Well, here we go again...

[...]
> > > i figured this later... and it is not a "clean" option, if we consider
> > > future cores that don't work the same way as FC0. #If# the future cores
> > > don't use an in-order pipeline or #if# some kind of "translation"
> > > is performed on the instruction, then the operation will pass though
> > > different stages.
> > But it will still perform the same operation. It has to, for compatibility.
> certainly, but that's the first half of the problem. Though if loadcons
> relies on naughty hacks, it will be much more difficult to implement later...
> {insert thought about your "accumulator" proposal here}

A future core will have to do only one thing: implement the specified
behaviour. If we specify the `shifted' version, it will have to work that
way, whether it uses a hardwired shift, the SHL or something else. If we
specify the original `partial write' version, it will have to work *that*
way, whether the register set actually supports partial writes or not.
And if we specify the `accumulator' version, it will of course have to
use an accumulator. We're not only discussing the implementation, but
also the specification (because the current specification is suboptimal
and hard to implement).

> > > Now imagine a crazy coder like us, who reads the description of this
> > > instruction : he thinks "great ! a zero-latency shift instruction !"
> > > and we'll soon see this instruction used for things completely unrelated
> > > from constant loading... And the coders will be disapointed when another
> > > core will perform the instruction differently.
> > It can't. But it may be slower -> not our problem. If some weirdo uses
> > an instruction for purposes it wasn't meant for, ... ;)
> > On the other hand, I'm one of those weirdoes myself... ;)
> now, you see what i mean.
> now, imagine the crowd of people who have read Michael Abrash's
> "Zen of code optimisation" and who apply his saying "don't look at
> an instuction for what it is meant to do, but for what it does"...

If you look at the specification (and not the implementation), everything
will be fine.
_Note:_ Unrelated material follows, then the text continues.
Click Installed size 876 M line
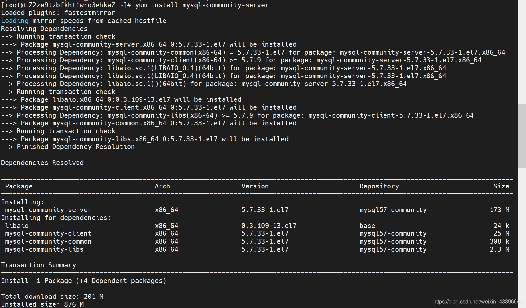 pos(42,304)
If we *specify* that `loadconsp' does a left-shift and
replaces the least significant 16 bits, then why shouldn't a programmer
use it for that purpose? You can also use the current `loadconsx.1 0,
reg' and `loadconsx.2 0, reg' for zero-extending 16- and 32-bit values.
There's nothing wrong with it. For example, Thomas used mixl/mixh with r0
as the first operand in order to separate 8-bit RGB values and zero-extend
them to 16 bit, or sdup.q in order to duplicate a 32-bit constant.

[...]
> > You can't bypass when you load a partial constant:
> >         loadconsx.1 0, r1
> >         // no bypass possible!
> >         add r1, r2, r3
> 
> partial constants certainly ARE bypassable, otherwise what would be the
> point of the MUXes in the Xbar read cycle ?

And if we can avoid those MUXes? Move the complexity out of the Xbar?
Make the datapath shorter? I thought that was what you wanted.

> > (ironically, this is one way to zero-extend a 16- or 32-bit value).
> > 
> > When part of the value comes from the register set and the rest from
> > the decoder, you *have* to read the register - and you have to write
> > it *before*, or you'll need another MUX inside the datapath.
> 
> There is already a MUX in the xbar, which chooses between the register
> set's output, the constants that come from the decoder (for the usual
> addi stuffs) and the other bypasses (both levels of both write ports).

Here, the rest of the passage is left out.